Según el artículo sobre el atentado contra Carrero Blanco, ¿qué productos mandó comprar la abuela aquella mañana? Enuméralos todos.

Artículo
::::::::::
Pocas horas después de que se supiera el día 20 de diciembre de 1973 –el próximo miércoles se cumplirán 50 años– que, en Madrid, había volado por los aires el coche del almirante Luis Carrero Blanco, presidente desde hacía medio año del gobierno español a las órdenes del Generalísimo Franco, y que habían muerto todos los que iban en él, todo el mundo era consciente de que había sido un atentado. A pesar de que durante unas horas la versión oficial todavía hablaba de una azarosa explosión de gas. De aquellos momentos, de aquel día, tengo dos recuerdos personales, sin duda menores, pero que me parecen bastante significativos. Uno es que aquella mañana mi abuela nos envió a la tienda a comprar azúcar, arroz y harina. Eran las cosas que habían echado más de menos cuarenta años atrás en el tiempo de la Guerra y ahora convenía tener la despensa llena, por si acaso. El otro fue por la tarde, cuando a la vecina –yo ya hacía de aprendiz de periodista, a punto de hacer 17 años– nos explicó una frase que corría por Madrid y que no llegaba ni a la categoría de chiste. Decían que cuando había entrado alguien a decirle a Franco que habían atentado contra Carrero, su más próximo y fiel colaborador, él había contestado, sin inmutarse: “¿Ya son las diez? Cómo pasa el tiempo…”.
::::::::::
Filas de datos
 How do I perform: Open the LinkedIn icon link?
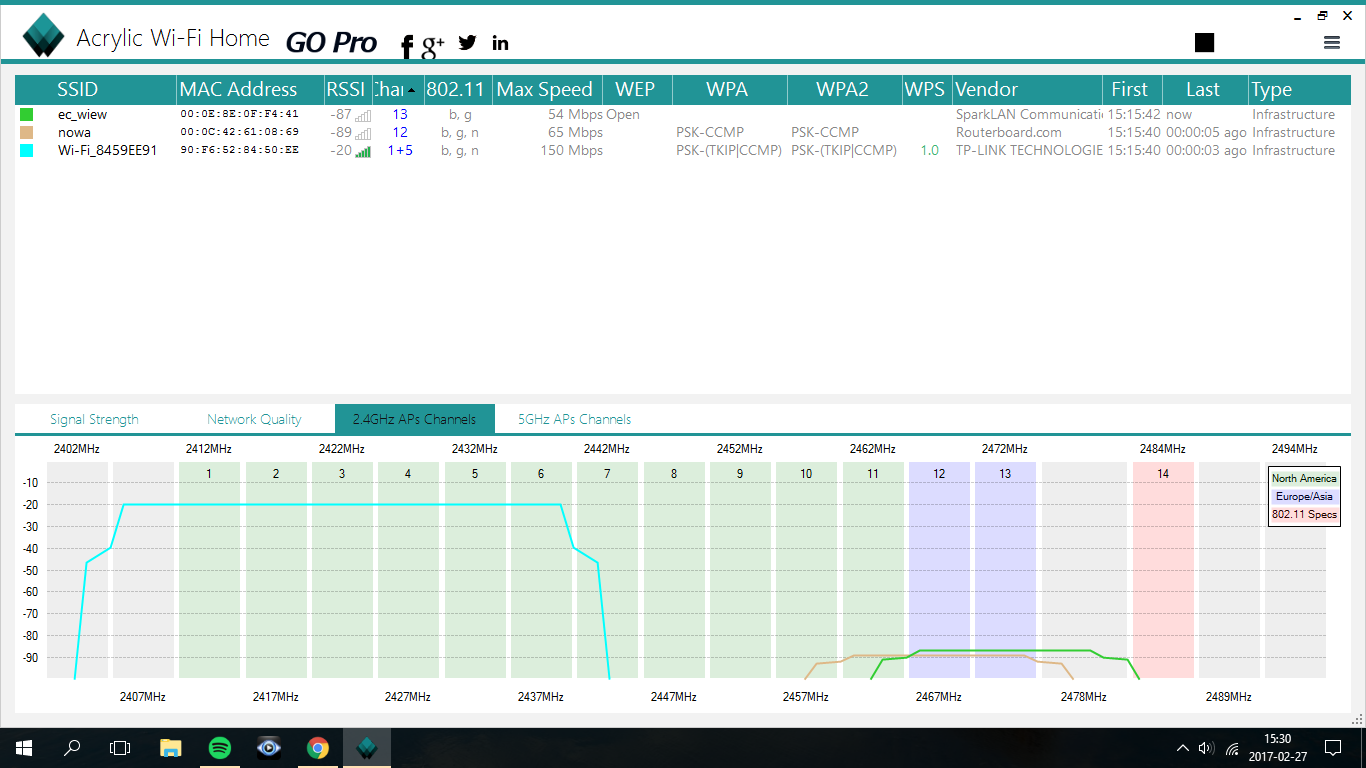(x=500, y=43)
::::::::::
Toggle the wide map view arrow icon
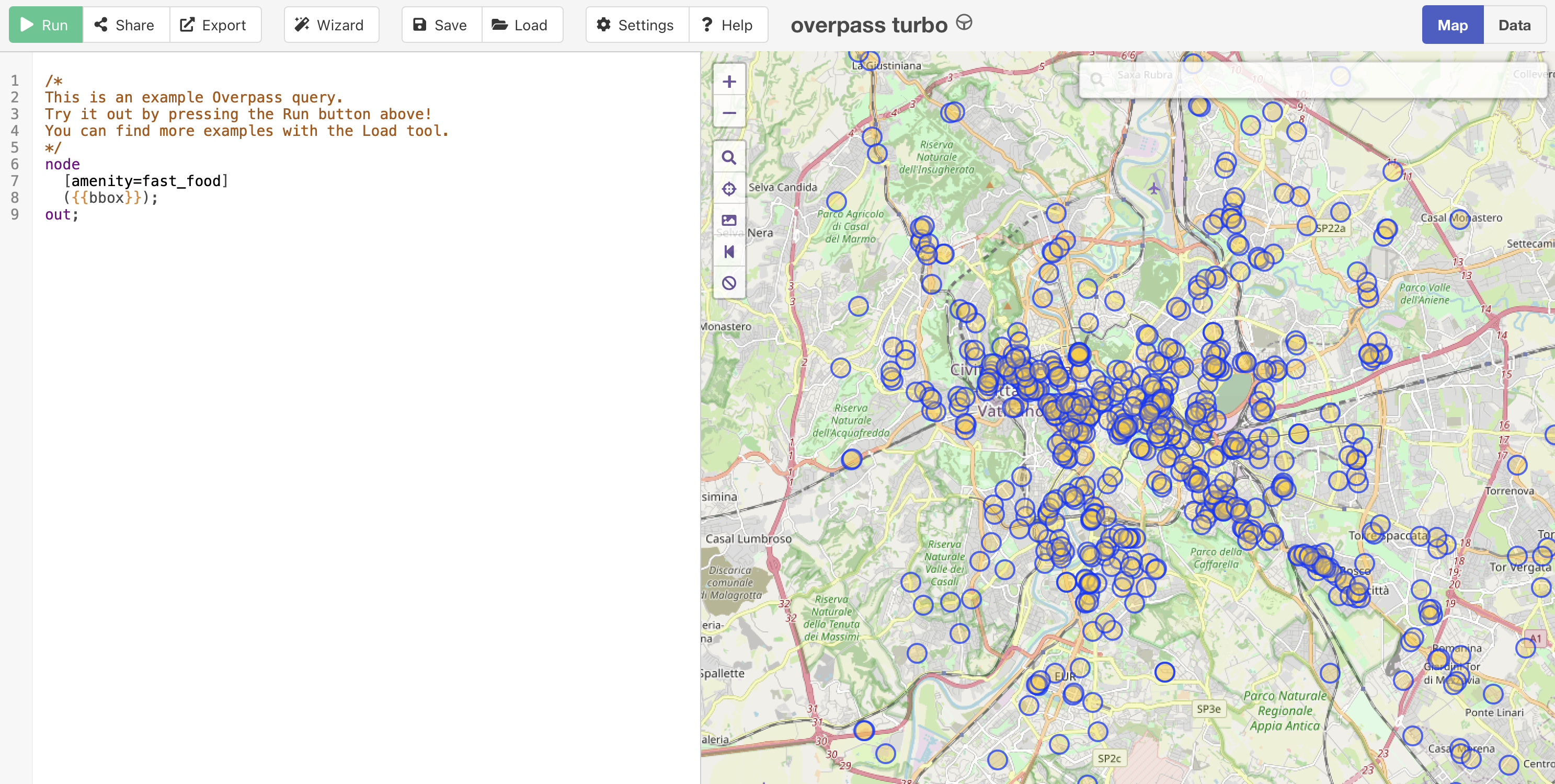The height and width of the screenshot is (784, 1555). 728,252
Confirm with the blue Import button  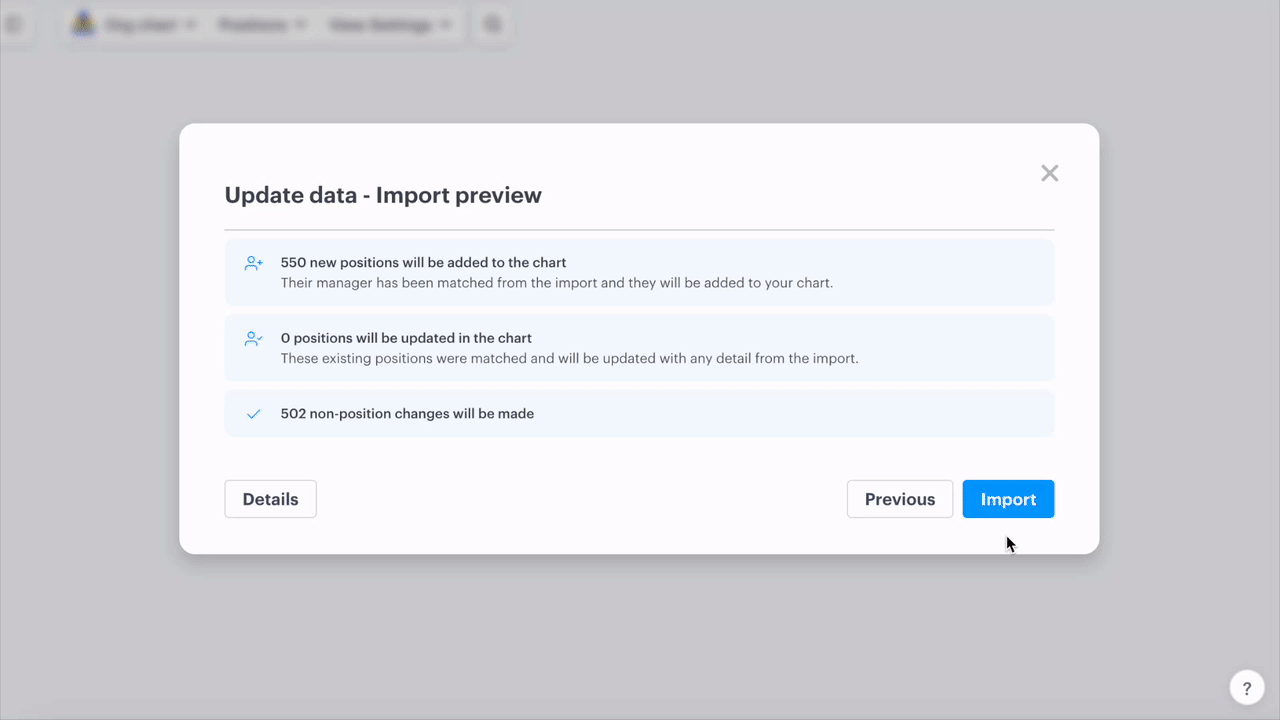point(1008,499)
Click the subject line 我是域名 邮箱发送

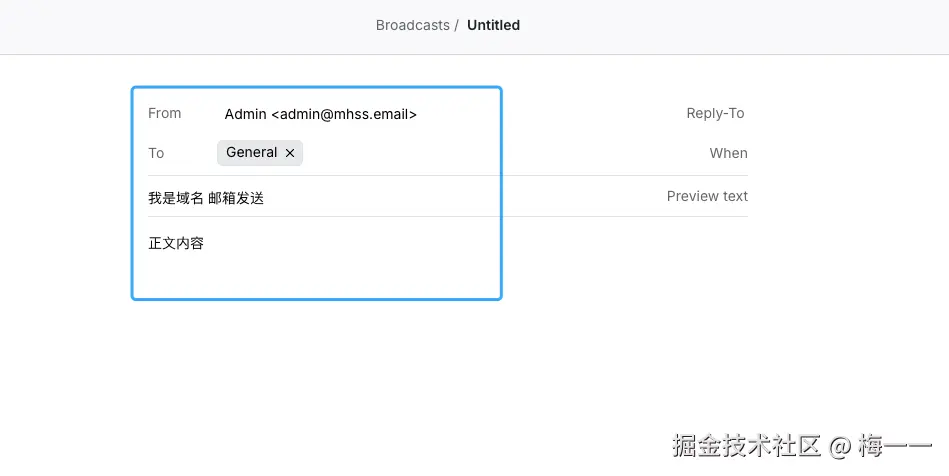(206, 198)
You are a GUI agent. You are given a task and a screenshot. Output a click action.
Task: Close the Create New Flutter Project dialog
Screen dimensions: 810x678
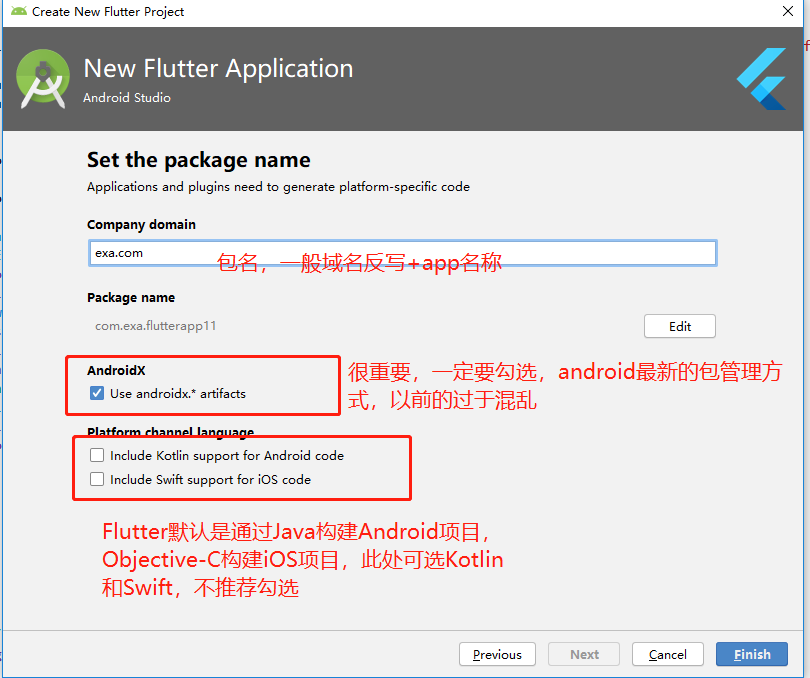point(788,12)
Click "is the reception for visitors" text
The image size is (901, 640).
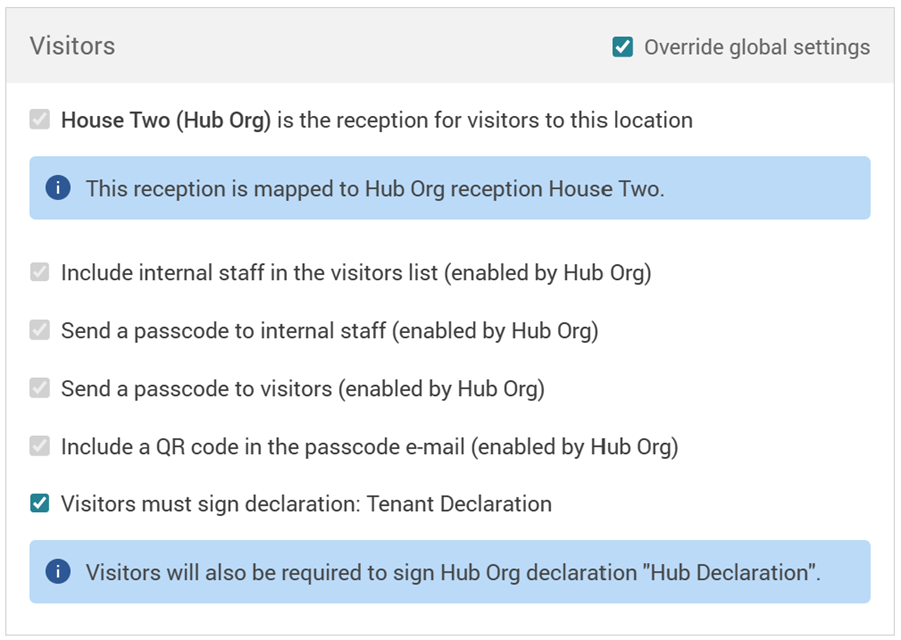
::::::::::
Solución propuesta
Azúcar, arroz y harina.